Your instructions.
Once you have read the listing, write it all out exactly.

Records for processing.
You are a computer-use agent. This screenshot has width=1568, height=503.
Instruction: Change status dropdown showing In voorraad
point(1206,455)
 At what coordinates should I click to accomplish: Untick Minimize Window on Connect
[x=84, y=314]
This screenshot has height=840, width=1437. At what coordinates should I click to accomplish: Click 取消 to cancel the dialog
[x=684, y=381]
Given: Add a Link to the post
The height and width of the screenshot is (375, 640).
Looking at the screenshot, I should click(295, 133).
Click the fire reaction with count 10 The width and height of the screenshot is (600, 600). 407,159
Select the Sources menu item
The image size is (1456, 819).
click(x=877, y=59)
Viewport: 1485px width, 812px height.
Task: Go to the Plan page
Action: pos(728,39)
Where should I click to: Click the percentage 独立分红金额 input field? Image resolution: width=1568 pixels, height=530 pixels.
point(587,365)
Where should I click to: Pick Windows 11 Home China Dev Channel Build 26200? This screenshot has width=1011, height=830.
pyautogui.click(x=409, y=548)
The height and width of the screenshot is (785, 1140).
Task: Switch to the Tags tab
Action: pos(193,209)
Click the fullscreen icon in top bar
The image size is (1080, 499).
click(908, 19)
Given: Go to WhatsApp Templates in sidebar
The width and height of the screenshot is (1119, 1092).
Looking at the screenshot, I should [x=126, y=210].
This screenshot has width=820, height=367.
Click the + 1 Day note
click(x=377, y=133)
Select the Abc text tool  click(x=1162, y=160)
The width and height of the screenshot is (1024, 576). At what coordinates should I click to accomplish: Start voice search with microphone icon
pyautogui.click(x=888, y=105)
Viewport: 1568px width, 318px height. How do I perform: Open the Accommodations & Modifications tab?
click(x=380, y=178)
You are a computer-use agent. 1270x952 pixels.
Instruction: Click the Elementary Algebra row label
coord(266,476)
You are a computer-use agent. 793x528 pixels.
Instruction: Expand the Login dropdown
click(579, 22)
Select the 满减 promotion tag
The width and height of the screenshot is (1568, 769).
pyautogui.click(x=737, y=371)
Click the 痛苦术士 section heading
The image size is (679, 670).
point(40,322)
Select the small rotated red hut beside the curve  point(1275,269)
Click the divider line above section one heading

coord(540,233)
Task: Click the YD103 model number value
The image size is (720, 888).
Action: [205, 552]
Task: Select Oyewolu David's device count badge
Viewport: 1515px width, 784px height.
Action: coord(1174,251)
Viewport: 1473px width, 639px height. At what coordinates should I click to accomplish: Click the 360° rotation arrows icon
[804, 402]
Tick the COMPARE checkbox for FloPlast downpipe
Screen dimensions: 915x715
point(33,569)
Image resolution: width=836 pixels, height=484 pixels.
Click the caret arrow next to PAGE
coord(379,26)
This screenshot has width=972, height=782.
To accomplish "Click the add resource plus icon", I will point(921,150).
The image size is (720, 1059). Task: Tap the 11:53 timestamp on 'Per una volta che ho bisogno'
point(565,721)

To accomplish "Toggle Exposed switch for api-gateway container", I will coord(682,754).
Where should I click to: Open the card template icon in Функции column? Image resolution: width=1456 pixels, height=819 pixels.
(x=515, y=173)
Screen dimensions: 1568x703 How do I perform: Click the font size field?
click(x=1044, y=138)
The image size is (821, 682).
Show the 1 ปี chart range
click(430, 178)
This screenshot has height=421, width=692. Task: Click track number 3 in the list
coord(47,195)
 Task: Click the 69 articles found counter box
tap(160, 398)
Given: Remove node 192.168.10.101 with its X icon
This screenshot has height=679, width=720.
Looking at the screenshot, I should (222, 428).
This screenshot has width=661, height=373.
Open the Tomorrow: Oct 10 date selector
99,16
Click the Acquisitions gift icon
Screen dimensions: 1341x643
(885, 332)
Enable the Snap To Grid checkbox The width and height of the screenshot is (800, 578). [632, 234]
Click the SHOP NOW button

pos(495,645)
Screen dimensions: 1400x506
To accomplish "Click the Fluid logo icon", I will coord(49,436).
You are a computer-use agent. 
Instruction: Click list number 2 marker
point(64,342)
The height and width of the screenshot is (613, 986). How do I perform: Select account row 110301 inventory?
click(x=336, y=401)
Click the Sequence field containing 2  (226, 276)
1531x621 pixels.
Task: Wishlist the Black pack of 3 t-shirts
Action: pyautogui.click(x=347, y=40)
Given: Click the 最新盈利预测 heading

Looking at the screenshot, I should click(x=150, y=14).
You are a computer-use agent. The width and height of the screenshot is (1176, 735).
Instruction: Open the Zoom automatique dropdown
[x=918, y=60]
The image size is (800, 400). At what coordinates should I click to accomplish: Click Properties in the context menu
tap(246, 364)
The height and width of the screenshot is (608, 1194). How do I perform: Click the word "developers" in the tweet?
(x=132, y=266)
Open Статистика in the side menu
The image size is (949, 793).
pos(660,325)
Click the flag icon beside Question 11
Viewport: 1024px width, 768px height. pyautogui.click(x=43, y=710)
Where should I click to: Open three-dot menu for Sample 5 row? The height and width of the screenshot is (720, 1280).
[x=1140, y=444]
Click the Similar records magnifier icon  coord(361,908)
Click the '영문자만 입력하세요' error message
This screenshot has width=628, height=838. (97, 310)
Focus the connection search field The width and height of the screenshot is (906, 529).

Answer to the problem.
You are a computer-use agent. This screenshot has width=1568, height=503.
Instruction: Change status dropdown showing In voorraad
point(1206,455)
 At what coordinates should I click to accomplish: Untick Minimize Window on Connect
[x=84, y=314]
This screenshot has height=840, width=1437. At what coordinates should I click to accomplish: Click 取消 to cancel the dialog
[x=684, y=381]
Given: Add a Link to the post
The height and width of the screenshot is (375, 640).
Looking at the screenshot, I should click(295, 133).
Click the fire reaction with count 10 The width and height of the screenshot is (600, 600). 407,159
Select the Sources menu item
The image size is (1456, 819).
click(x=877, y=59)
Viewport: 1485px width, 812px height.
Task: Go to the Plan page
Action: pos(728,39)
Where should I click to: Click the percentage 独立分红金额 input field? Image resolution: width=1568 pixels, height=530 pixels.
point(587,365)
Where should I click to: Pick Windows 11 Home China Dev Channel Build 26200? This screenshot has width=1011, height=830.
pyautogui.click(x=409, y=548)
The height and width of the screenshot is (785, 1140).
Task: Switch to the Tags tab
Action: pos(193,209)
Click the fullscreen icon in top bar
The image size is (1080, 499).
click(908, 19)
Given: Go to WhatsApp Templates in sidebar
The width and height of the screenshot is (1119, 1092).
Looking at the screenshot, I should [x=126, y=210].
This screenshot has width=820, height=367.
Click the + 1 Day note
click(x=377, y=133)
Select the Abc text tool  click(x=1162, y=160)
The width and height of the screenshot is (1024, 576). At what coordinates should I click to accomplish: Start voice search with microphone icon
pyautogui.click(x=888, y=105)
Viewport: 1568px width, 318px height. How do I perform: Open the Accommodations & Modifications tab?
click(x=380, y=178)
You are a computer-use agent. 1270x952 pixels.
Instruction: Click the Elementary Algebra row label
coord(266,476)
You are a computer-use agent. 793x528 pixels.
Instruction: Expand the Login dropdown
click(579, 22)
Select the 满减 promotion tag
The width and height of the screenshot is (1568, 769).
pyautogui.click(x=737, y=371)
Click the 痛苦术士 section heading
The image size is (679, 670).
point(40,322)
Select the small rotated red hut beside the curve  point(1275,269)
Click the divider line above section one heading

coord(540,233)
Task: Click the YD103 model number value
The image size is (720, 888).
Action: [205, 552]
Task: Select Oyewolu David's device count badge
Viewport: 1515px width, 784px height.
Action: coord(1174,251)
Viewport: 1473px width, 639px height. At what coordinates should I click to accomplish: Click the 360° rotation arrows icon
[804, 402]
Tick the COMPARE checkbox for FloPlast downpipe
Screen dimensions: 915x715
point(33,569)
Image resolution: width=836 pixels, height=484 pixels.
Click the caret arrow next to PAGE
coord(379,26)
This screenshot has width=972, height=782.
To accomplish "Click the add resource plus icon", I will point(921,150).
The image size is (720, 1059). Task: Tap the 11:53 timestamp on 'Per una volta che ho bisogno'
point(565,721)

To accomplish "Toggle Exposed switch for api-gateway container", I will coord(682,754).
Where should I click to: Open the card template icon in Функции column? Image resolution: width=1456 pixels, height=819 pixels.
(x=515, y=173)
Screen dimensions: 1568x703 How do I perform: Click the font size field?
click(x=1044, y=138)
The image size is (821, 682).
Show the 1 ปี chart range
click(430, 178)
This screenshot has height=421, width=692. Task: Click track number 3 in the list
coord(47,195)
 Task: Click the 69 articles found counter box
tap(160, 398)
Given: Remove node 192.168.10.101 with its X icon
This screenshot has height=679, width=720.
Looking at the screenshot, I should (222, 428).
This screenshot has width=661, height=373.
Open the Tomorrow: Oct 10 date selector
99,16
Click the Acquisitions gift icon
Screen dimensions: 1341x643
(885, 332)
Enable the Snap To Grid checkbox The width and height of the screenshot is (800, 578). [632, 234]
Click the SHOP NOW button

pos(495,645)
Screen dimensions: 1400x506
To accomplish "Click the Fluid logo icon", I will coord(49,436).
You are a computer-use agent. 
Instruction: Click list number 2 marker
point(64,342)
The height and width of the screenshot is (613, 986). How do I perform: Select account row 110301 inventory?
click(x=336, y=401)
Click the Sequence field containing 2  (226, 276)
1531x621 pixels.
Task: Wishlist the Black pack of 3 t-shirts
Action: pyautogui.click(x=347, y=40)
Given: Click the 最新盈利预测 heading

Looking at the screenshot, I should click(x=150, y=14).
You are a computer-use agent. The width and height of the screenshot is (1176, 735).
Instruction: Open the Zoom automatique dropdown
[x=918, y=60]
The image size is (800, 400). At what coordinates should I click to accomplish: Click Properties in the context menu
tap(246, 364)
The height and width of the screenshot is (608, 1194). How do I perform: Click the word "developers" in the tweet?
(x=132, y=266)
Open Статистика in the side menu
The image size is (949, 793).
pos(660,325)
Click the flag icon beside Question 11
Viewport: 1024px width, 768px height. pyautogui.click(x=43, y=710)
Where should I click to: Open three-dot menu for Sample 5 row? The height and width of the screenshot is (720, 1280).
[x=1140, y=444]
Click the Similar records magnifier icon  coord(361,908)
Click the '영문자만 입력하세요' error message
This screenshot has width=628, height=838. (97, 310)
Focus the connection search field The width and height of the screenshot is (906, 529).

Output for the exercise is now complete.